白河の郷土絵師・蒲生羅漢(1784-1866)は、天明4年に白河に生まれた。この年は松平定信が白河藩主についた年で、その後定信の強い影響下で白河の近世画壇は一気に花開いていく。定信は才覚があれば一介の町絵師でも起用しており、13歳の頃から江戸で谷文晁に学んでいた羅漢も、定信に見い出され、享和3年には「石山寺縁起絵巻」の模本制作を藩絵師の星野文良、岡本茲奘らとともに行なった。
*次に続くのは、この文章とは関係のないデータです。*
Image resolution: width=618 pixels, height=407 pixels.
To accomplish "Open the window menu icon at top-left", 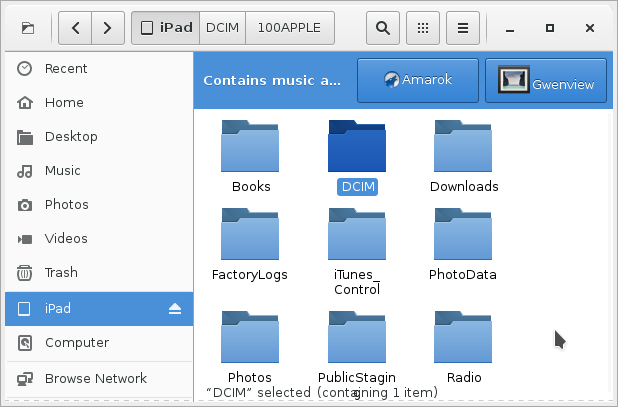I will [x=28, y=28].
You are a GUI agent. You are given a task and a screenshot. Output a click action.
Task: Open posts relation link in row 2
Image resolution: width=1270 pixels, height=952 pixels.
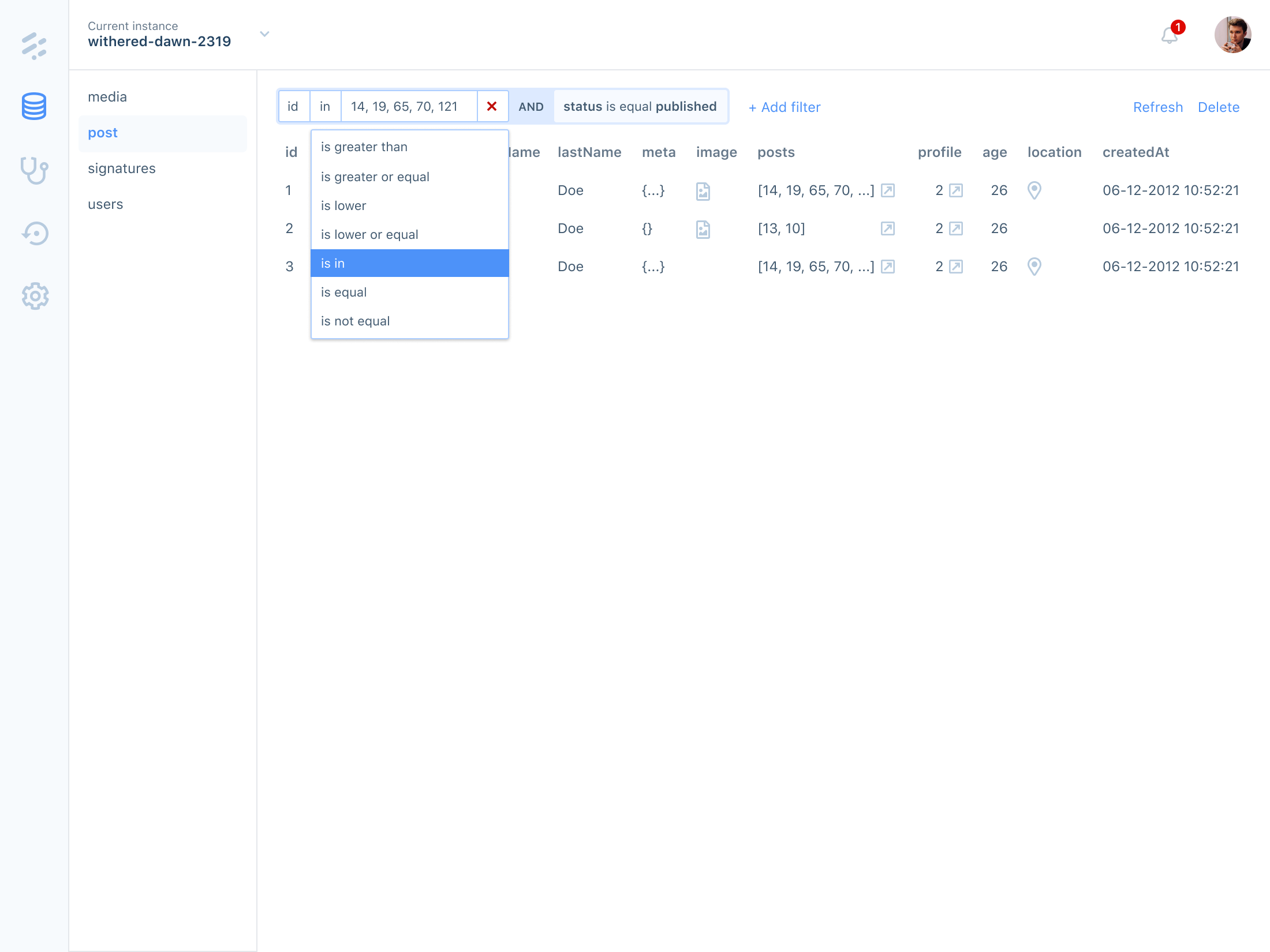point(887,228)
その後の羅漢の行動は不明な点が多いが、定信や白河藩周辺の絵の御用に関わっていたと思われる。諸国を漫遊したとも伝わっているが、定かではない。文政末年頃には、白河城下に戻り、羅漢山に「槃薄画處」という画房を造り、自然と一体になり、自由に絵筆を振るった。豪放な性格で酒を好み、民謡「会津磐梯山」の小原庄助のモデルとされる会津塗師久五郎とは酒好きという点で意気投合し、面倒をみたという逸話も残っている。
蒲生羅漢(1784-1866)がもう・らかん
天明4年白河生まれ。父は藤田嘉十郎。名は豹(豹之助)。別号に蒲生豹、無声道人、在家菩薩などがある。寛政8年頃から江戸に出て谷文晁の写山楼塾で学んだ。文化2年白河藩主松平定信の命により「石山寺縁起絵巻」の模写事業に参加した。福島県内を中心に多数の作品が残されている。谷文晁の影響を受けた道釈人物、山水画、花鳥画、大和絵、仏画などのほか、独自の中国絵画学習の成果を示す作品も多い。慶応2年、83歳で死去した。